> **Brief**:
Word for word, set down every line of the entries below from the line with "You are a GUI" to the line with "Contactar ventas", including both, and no other line.

> **Supplied records**:
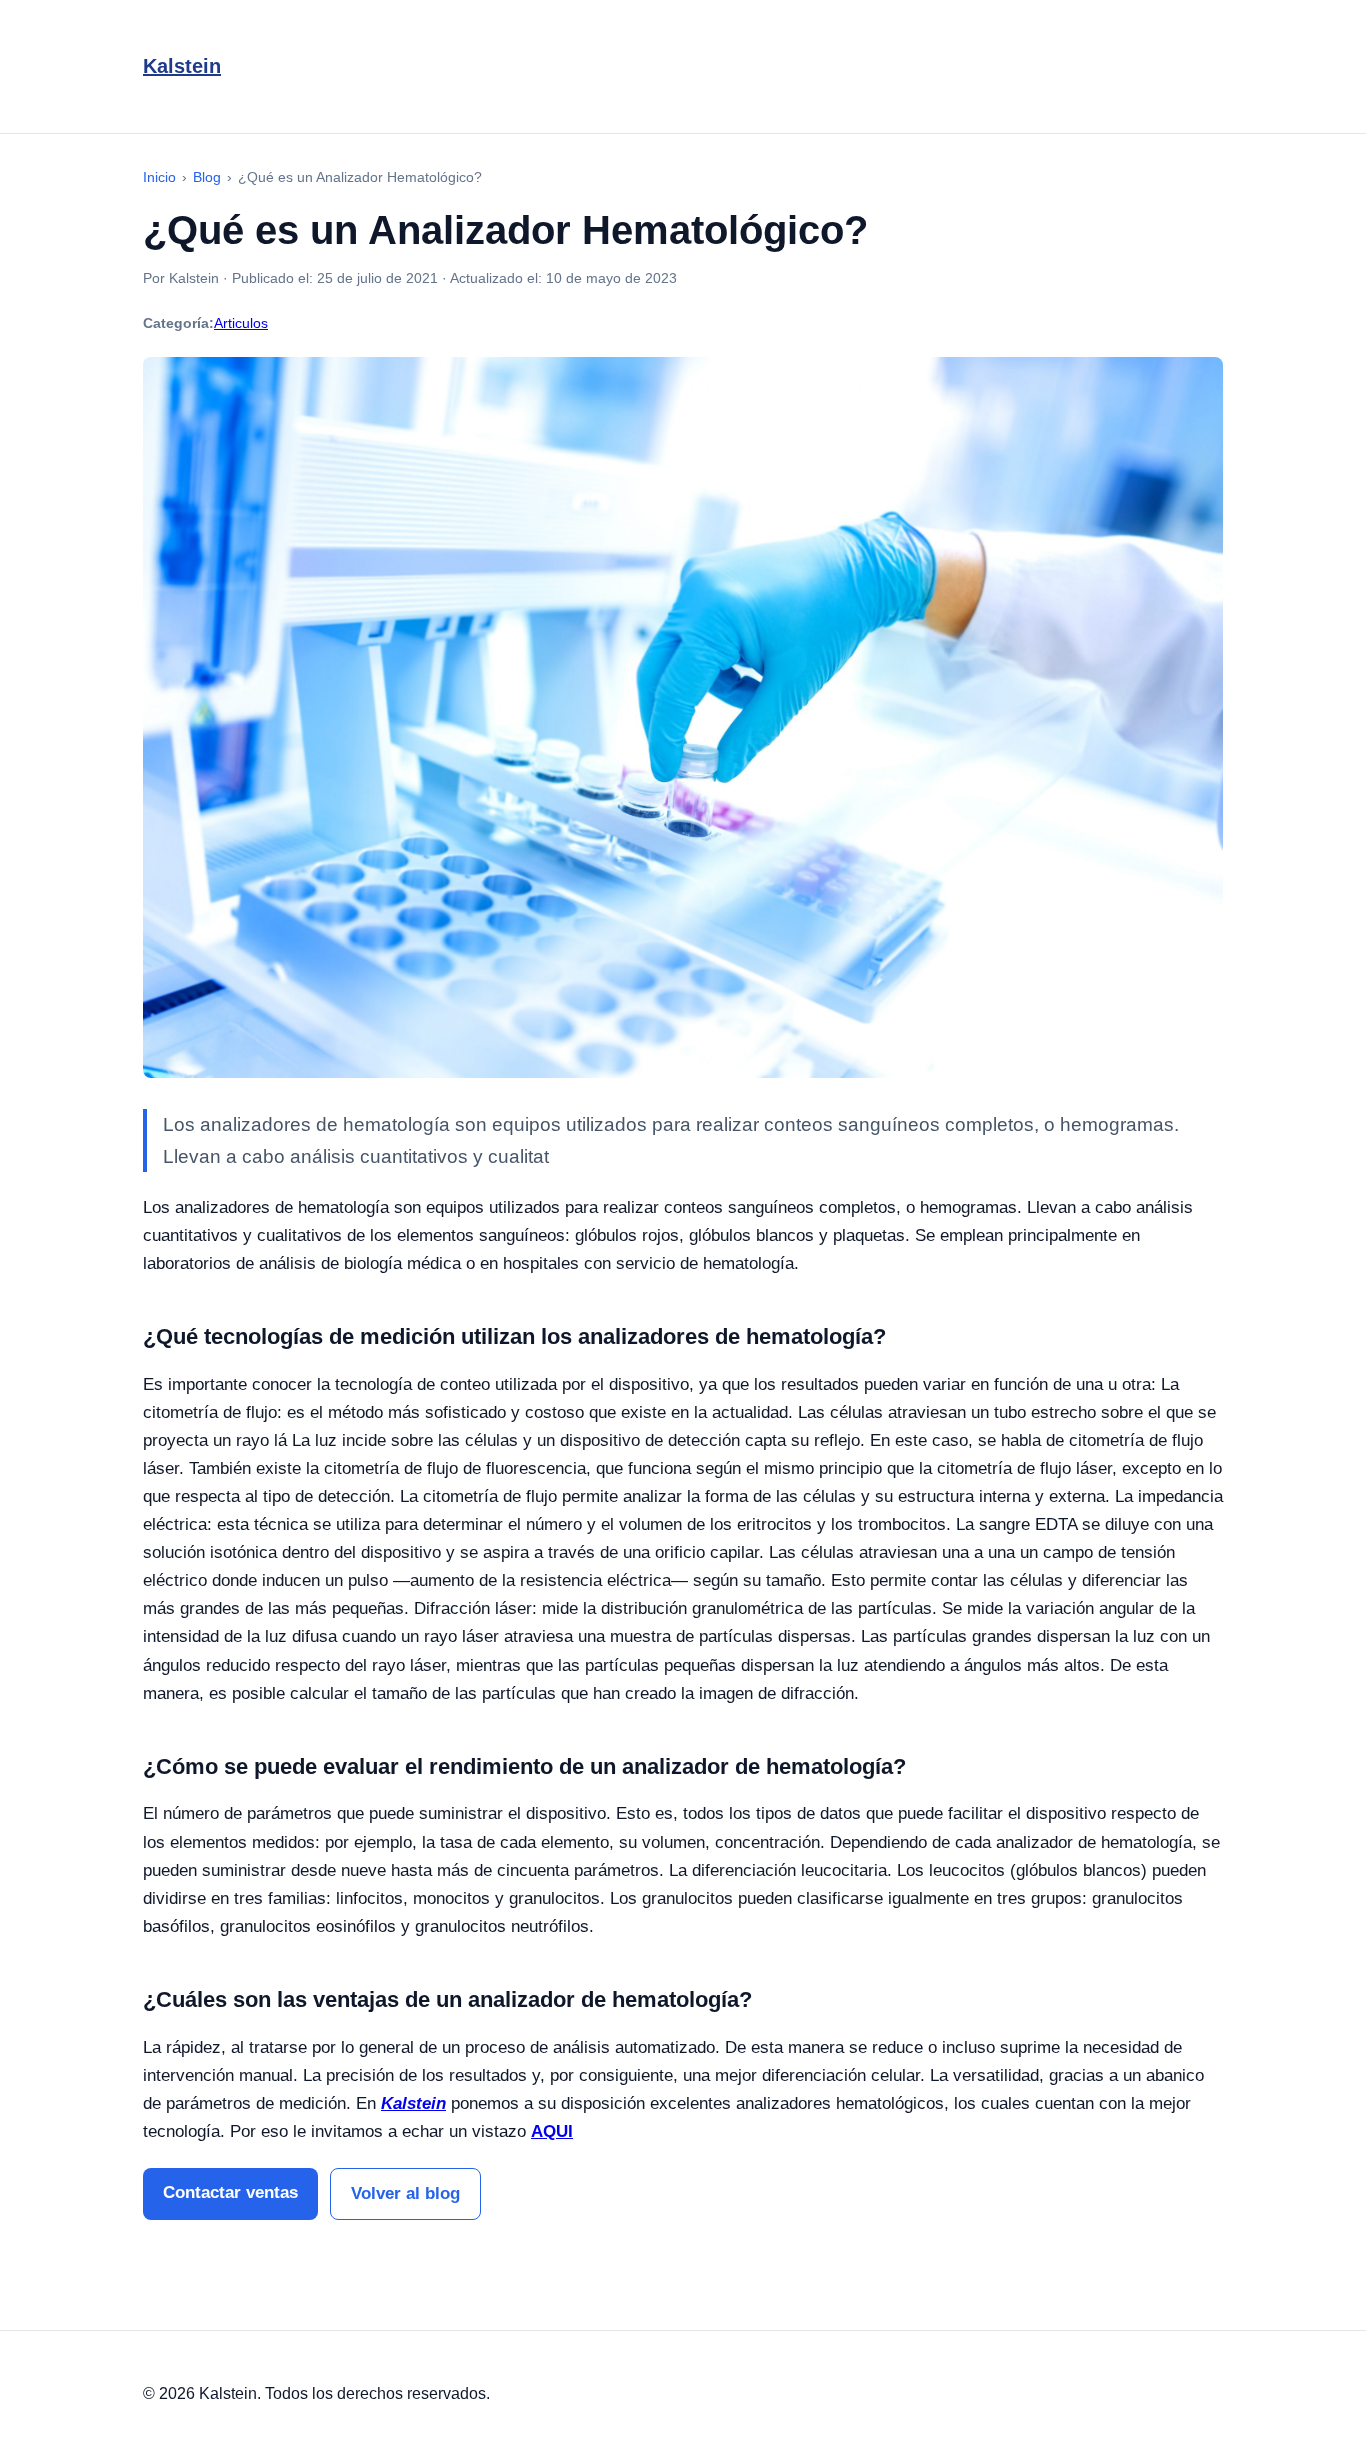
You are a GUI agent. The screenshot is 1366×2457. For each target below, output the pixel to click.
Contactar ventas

--

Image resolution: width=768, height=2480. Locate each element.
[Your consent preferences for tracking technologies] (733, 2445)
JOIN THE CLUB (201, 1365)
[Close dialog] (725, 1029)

> **Exercise answer**:
You are a GUI agent. The screenshot is 1366×2457. For each target below, output the pixel to click.
Contactar ventas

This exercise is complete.